The block is asessed for akinesia after 5 minutes.

Author’s preferred technique of sub-Tenon’s block

Movie of the author's preferred technique of sub-Tenon's block

Uses of sub-Tenon’s block

  • Cataract surgery
  • Viteroretinal surgery
  • Panretinal photocoagulation
  • Strabismus surgery
  • Trabeculectomy
  • Optic nerve sheath fenestration
  • Delivery of drugs
 

Specific complications of sub-Tenon’s block

Minor complications such as pain during injection , chemosis, conjunctival haemorrhage and over spilling of local anaesthetic are common. Akinesia is variable and volume dependent.

Major complications include

  • rectus muscle paresis and trauma,
  • orbital and retrobulbar haemorrhage globe perforation,
  • central spread of local anaesthetic,
  • orbital cellulitis and others.

Most complications have occurred following the use of 2.54cm metal cannula. Smaller and flexible cannulae appear to be safer but the incidence of minor complications increase.

 

Choice of local anaesthetic agent

All the modern, full potency local anaesthetic agents are suitable for ophthalmic block.

Studies have shown little difference in quality of anaesthesia, analgesia and akinesia. Concentration up to but not exceeding 2% lidocaine is commonly used.

Vasoconstrictor

Vasoconstrictor (epinephrine and felypressin) are commonly mixed with local anaesthetic solution to increase the intensity and duration of block, and minimise bleeding from small vessels.

Epinephrine may cause vasoconstriction of the ophthalmic artery compromising the retinal circulation.

The use of epinephrine containing solution should be avoided in elderly patients suffering from cerebrovascular and cardiovascular diseases.

Hyaluronidase

Hyaluronidase is known to improve the effectiveness and the quality of needle block.

Its role in sub-Tenon’s block is controversial.

The amount of hyaluronidase should not be used more than 15 IU.ml -1.

pH alteration

Alkalinisation has shown to decrease the onset and prolong the duration after needle blocks.

Its role in sub-Tenon’s block has not been fully investigated.

Others

Addition of clonidine, muscle relaxant and other chemicals are known to increase the onset and potency of orbital block but their use is not routine.

Catheter insertion technique

Prolonged anaesthesia and analgesia are obtained by inserting a catheter in the retrobulbar or sub-Tenon’s space.

Block assessment

There is no objective method of assessing anaesthesia following eye block.

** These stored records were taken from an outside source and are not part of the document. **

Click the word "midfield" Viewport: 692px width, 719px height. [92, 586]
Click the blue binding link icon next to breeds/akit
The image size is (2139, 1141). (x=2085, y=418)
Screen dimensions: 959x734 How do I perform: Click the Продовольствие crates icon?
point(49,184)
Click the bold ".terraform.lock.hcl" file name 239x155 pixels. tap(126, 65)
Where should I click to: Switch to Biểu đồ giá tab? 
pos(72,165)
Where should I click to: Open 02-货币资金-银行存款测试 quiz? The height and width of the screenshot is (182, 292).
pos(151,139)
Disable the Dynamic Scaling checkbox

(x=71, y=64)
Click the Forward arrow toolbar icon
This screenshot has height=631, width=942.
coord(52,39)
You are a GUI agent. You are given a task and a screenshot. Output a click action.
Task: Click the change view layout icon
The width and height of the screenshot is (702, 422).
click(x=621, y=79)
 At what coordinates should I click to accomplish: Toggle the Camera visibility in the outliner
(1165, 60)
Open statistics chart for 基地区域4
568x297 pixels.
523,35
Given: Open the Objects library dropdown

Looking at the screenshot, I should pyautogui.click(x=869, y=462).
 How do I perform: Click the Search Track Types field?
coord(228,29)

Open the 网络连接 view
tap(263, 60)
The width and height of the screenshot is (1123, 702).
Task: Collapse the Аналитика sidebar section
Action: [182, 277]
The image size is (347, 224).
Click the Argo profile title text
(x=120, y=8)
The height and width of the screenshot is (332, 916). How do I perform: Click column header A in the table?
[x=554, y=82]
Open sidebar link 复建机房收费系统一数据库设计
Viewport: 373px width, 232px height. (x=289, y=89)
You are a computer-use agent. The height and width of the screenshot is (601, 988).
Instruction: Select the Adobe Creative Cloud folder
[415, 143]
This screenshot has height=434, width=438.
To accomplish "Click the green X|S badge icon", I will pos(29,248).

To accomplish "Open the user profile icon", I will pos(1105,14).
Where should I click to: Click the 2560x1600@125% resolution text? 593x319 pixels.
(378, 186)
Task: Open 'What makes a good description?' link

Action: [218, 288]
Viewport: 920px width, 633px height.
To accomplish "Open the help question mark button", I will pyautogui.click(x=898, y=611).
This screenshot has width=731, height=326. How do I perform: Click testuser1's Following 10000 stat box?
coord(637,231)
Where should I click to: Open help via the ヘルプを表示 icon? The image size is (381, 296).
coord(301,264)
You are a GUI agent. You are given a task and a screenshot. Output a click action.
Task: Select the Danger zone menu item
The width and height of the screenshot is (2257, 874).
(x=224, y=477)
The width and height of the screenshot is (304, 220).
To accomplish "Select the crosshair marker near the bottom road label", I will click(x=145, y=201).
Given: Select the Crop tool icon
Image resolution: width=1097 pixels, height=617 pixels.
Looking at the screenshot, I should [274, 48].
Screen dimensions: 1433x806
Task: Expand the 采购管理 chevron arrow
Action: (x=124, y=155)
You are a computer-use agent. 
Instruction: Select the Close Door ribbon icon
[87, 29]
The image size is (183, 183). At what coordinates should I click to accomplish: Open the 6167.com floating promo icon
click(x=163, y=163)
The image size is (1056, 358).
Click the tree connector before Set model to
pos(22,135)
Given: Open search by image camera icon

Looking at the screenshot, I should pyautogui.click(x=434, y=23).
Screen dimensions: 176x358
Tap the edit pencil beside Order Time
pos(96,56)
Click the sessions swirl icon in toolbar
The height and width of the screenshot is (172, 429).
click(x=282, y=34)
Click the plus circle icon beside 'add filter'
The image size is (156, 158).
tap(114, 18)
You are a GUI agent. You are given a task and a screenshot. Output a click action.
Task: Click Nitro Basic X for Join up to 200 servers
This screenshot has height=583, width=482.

Dense motor block (akinesia) is a good predictor of anaesthesia.

Intraoperative care

The patient should be comfortable and soft pads are placed under the pressure areas.

Patients should be monitored with pulse oximetry, ECG, non-invasive blood pressure measurement and maintenance of verbal contact. Patients should receive an oxygen-enriched breathing atmosphere to prevent hypoxia.

Rescue anaesthesia

Rescue analgesia is provided by supplemental topical local drops but repeat injection may be necessary to achieve good anaesthesia and akinesia Caution is required during repeat injection as the anatomy of the orbit is altered by previous injection.

Selection of anaesthesia

A naesthetic requirements for ophthalmic surgery are dictated by the nature of the proposed surgery, the surgeon’s preference and the patient’s wishes.

Needle block is the most popular technique practised around the world but sub-Tenon’s block is preferred in many countries.

Needle block is not suitable for inexperienced anaesthetists, long eye, previous extensive eye surgery and altered anatomy of the eye.

Sub-Tenon’s block may be difficult in patients who had previous eye surgery in the same eye, orbital trauma and infection of the globe.

Conclusion

Eye blocks provide excellent anaesthesia for ophthalmic surgery and success rates are high. Satisfactory anaesthesia and akinesia can be obtained with both needle and cannula. Although rare, orbital injections may cause severe local and systemic complications. Knowledge of orbital anatomy and training are essential for the practice of safe orbital regional anaesthesia.